Clustering spatial data with a geographic constraint: exploring local search

Spatial data objects that possess attributes in the optimization domain and the geographic domain are now widely available. For example, sensor data are one kind of spatial data objects. The location of a sensor is an attribute in the geographic domain, while its reading is an attribute in the optimization domain. Previous studies discuss dual clustering problems that attempt to partition spatial data objects into several groups, such that objects in the same group have similar values in their optimization attributes and form a compact region in the geographic domain. However, previous studies do not clearly define compact regions. Therefore, this paper formulates a connective dual clustering problem with an explicit connected constraint given. Objects with a geographic distance smaller than or equal to the connected constraint are connected.

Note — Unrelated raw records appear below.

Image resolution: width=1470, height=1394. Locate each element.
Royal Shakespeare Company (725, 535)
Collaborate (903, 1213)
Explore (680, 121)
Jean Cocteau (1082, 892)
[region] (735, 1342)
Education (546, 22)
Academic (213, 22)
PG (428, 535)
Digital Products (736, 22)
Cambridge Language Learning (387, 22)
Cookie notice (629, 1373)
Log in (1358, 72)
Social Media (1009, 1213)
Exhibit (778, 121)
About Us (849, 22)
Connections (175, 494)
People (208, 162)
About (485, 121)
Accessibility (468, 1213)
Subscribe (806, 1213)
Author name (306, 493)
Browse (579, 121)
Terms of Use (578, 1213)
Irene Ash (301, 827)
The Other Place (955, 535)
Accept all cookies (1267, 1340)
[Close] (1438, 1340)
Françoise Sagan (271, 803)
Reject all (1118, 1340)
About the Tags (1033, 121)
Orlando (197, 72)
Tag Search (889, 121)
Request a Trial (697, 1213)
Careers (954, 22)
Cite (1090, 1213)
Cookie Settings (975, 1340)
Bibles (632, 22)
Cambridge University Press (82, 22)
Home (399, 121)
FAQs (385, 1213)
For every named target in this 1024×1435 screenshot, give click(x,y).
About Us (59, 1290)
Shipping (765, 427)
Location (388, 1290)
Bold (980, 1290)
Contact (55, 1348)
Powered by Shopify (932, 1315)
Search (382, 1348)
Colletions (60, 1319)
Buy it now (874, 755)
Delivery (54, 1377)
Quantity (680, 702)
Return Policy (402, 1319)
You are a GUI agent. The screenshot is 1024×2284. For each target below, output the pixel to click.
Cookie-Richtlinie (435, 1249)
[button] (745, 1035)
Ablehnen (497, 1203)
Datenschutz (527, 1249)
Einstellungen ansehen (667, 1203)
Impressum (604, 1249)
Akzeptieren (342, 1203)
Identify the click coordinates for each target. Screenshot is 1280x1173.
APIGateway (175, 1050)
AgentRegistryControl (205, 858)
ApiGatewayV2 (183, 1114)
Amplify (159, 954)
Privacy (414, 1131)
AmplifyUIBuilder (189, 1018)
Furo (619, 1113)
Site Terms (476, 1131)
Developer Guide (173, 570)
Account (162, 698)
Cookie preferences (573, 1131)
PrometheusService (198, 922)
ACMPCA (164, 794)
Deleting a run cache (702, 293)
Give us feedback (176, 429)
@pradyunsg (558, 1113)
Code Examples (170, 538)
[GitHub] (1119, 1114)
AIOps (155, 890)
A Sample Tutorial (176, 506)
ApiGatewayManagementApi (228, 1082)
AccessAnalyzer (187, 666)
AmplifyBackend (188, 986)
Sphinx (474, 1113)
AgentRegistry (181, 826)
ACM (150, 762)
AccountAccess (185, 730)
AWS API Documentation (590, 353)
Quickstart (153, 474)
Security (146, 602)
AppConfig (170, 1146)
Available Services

The goal of the connective dual clustering problem is to derive clusters that contain objects with similar values in the optimization domain and are connected in the geographic domain. This study further proposes an algorithm CLS (Clustering with Local Search) to efficiently derive clusters. This algorithm consists of two phases: the ConGraph (standing for Connective Graph) transformation phase and the clustering phase. In the ConGraph transformation phase, CLS first transforms the data objects into a ConGraph that captures geographic constraints among data objects and selects initial seeds for clustering. Then, the initial seeds selected nearby data objects and formed coarse clusters by exploring local search in the clustering phase. Moreover, coarse clusters are merged and finely turned. Experiments show that CLS algorithm is more efficient and scalable than existing methods.